EPDK yılbaşından bu yana TETAŞ’ın elektrik dağıtım şirketlerine sattığı elektrik fiyatında 2 kez indirim yaptı. Yapılan bu indirimler halkımızın faturasına yansıtılmadı, dağıtım şirketlerinin direkt kasalarına aktarıldı. Ayrıca yapılan yüzde 10’luk doğal gaz indirimi de elektrik fiyatlarında bir indirim yapılmasını derhâl gerektiriyor çünkü tükettiğimiz elektriğin 2014 yılında yüzde 48’ini, 2015 yılında da yüzde 38’ini doğal gazdan üretmiş durumdayız. İçerisinde bulunduğumuz 2016 yılında da benzer bir durum söz konusu. Ülke olarak elektriğimizin büyük bir bölümünü de doğal gazdan üretiyoruz. Bu nedenle çok az ve yetersiz de olsa doğal gazdaki indirimin, TETAŞ’ın elektrik dağıtım firmalarına verdiği elektrikte yaptığı indirimin elektriğin perakende fiyatlarına da yansıtılması ve halkımızın faturalarında indirime gidilmesi gerekiyor. Halkımıza satılan elektriğin maliyeti düşerken halkımızın ödediği faturada bir düşüş olmuyor. Enerji ve Tabii Kaynaklar Bakanını göreve davet ediyoruz.

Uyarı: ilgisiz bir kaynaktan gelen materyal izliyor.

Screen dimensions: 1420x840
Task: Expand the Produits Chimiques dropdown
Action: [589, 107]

BAŞKAN – Teşekkür ederim Sayın Akın.

Sayın Kayışoğlu…

4.- Bursa Milletvekili Nurhayat Altaca Kayışoğlu’nun, Bursa’daki İPEKİŞ Fabrikasının mahkemenin yürütmeyi durdurma kararına karşın yıkıldığına ve herkesi mahkeme kararlarına saygıya davet ettiğine ilişkin açıklaması

NURHAYAT ALTACA KAYIŞOĞLU (Bursa) – Teşekkür ediyorum Sayın Başkan.

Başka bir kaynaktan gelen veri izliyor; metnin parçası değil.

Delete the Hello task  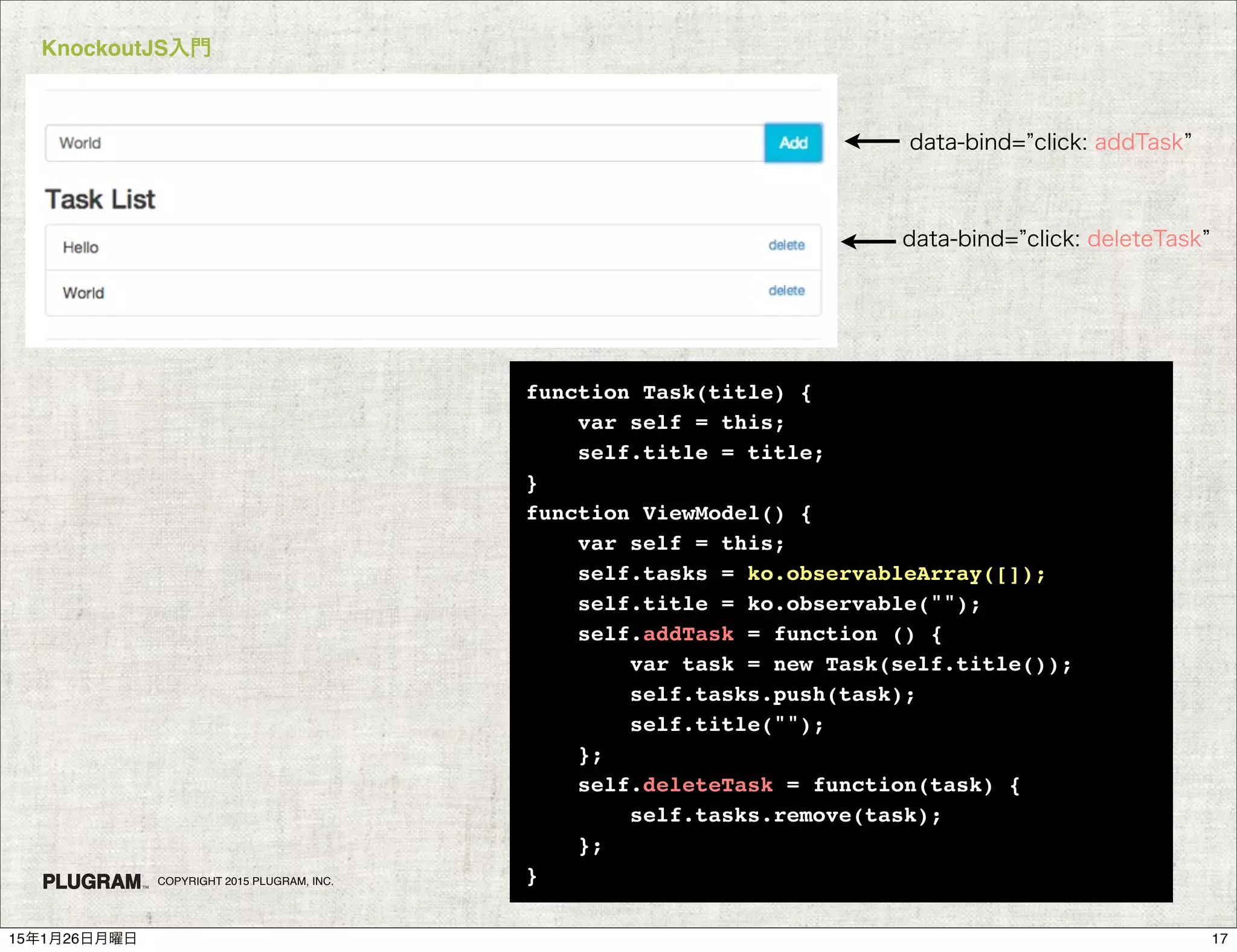pyautogui.click(x=786, y=245)
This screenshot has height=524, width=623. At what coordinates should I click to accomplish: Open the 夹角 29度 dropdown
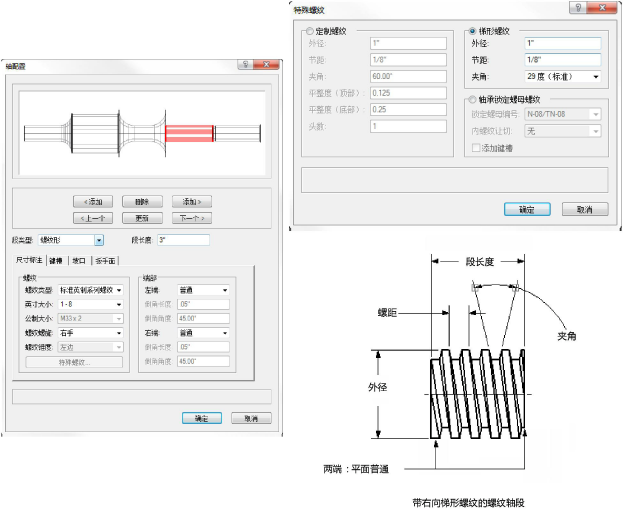562,76
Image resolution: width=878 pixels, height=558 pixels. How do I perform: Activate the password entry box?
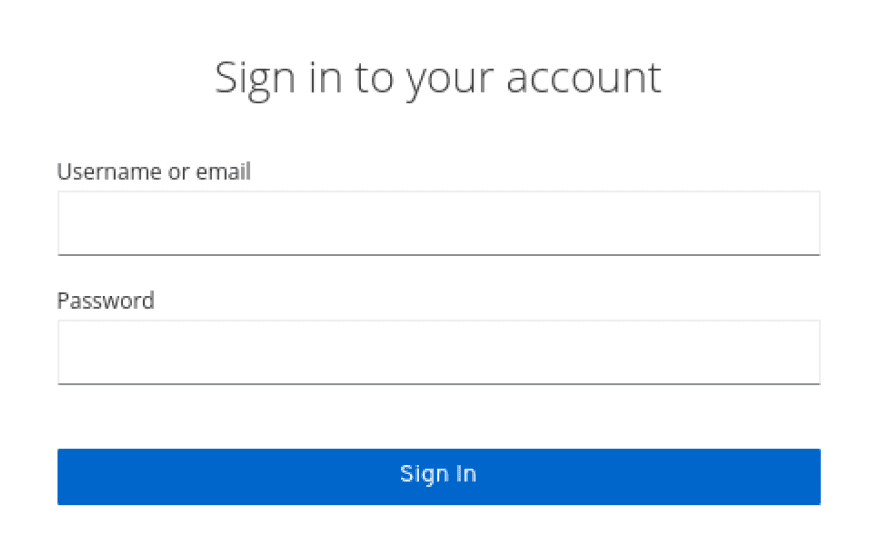click(438, 352)
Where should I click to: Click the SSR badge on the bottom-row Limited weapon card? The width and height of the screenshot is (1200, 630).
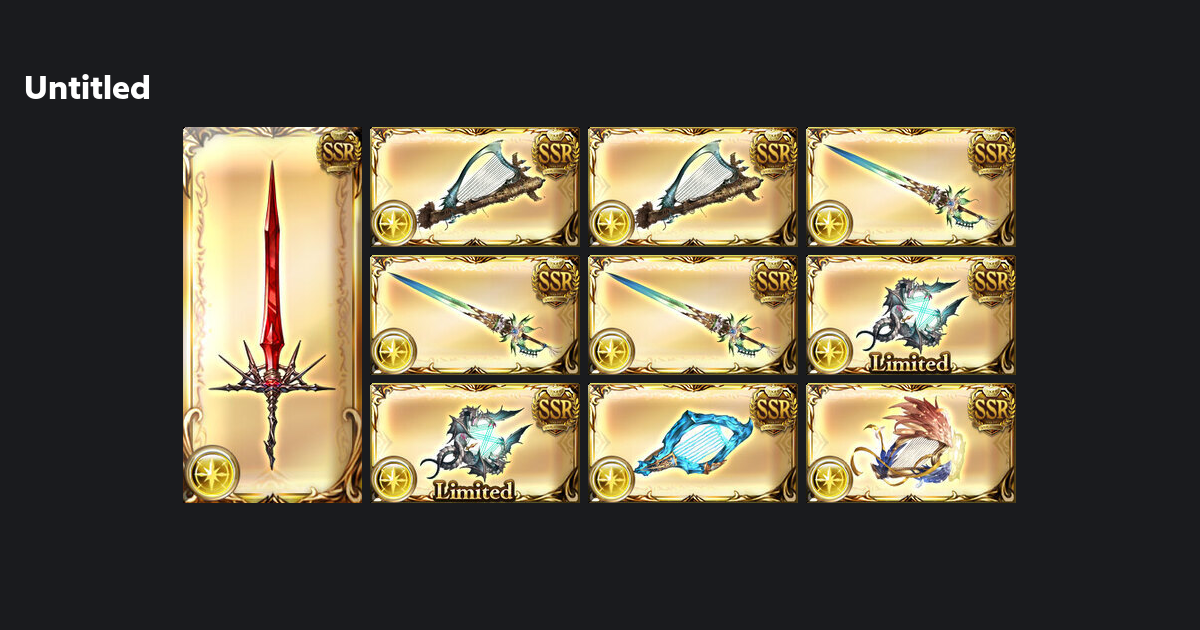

Bursa’da 1925 yılında kurulan, cumhuriyetin kazanımlarından olan İPEKİŞ Fabrikasının yerine 250 odalı otel yapılması kararı alınmış ve proje Osmangazi Belediyesi ile Bursa Büyükşehir Belediyesi tarafından onaylanmıştır. Alınan yıkım kararına karşı mahkemeye başvurulmuş, mahkeme tarafından yıkımla ilgili yürütmenin durdurulmasına karar verilmiştir. Mahkemenin verdiği yürütmeyi durdurma kararına rağmen yıkım işlemi gerçekleştirilmiştir. Cumhuriyet tarihinde hiçbir zaman kanunun bu kadar dolanıldığı, mahkeme kararlarının yok sayıldığı, mafyavari bir yönetim olmamıştır.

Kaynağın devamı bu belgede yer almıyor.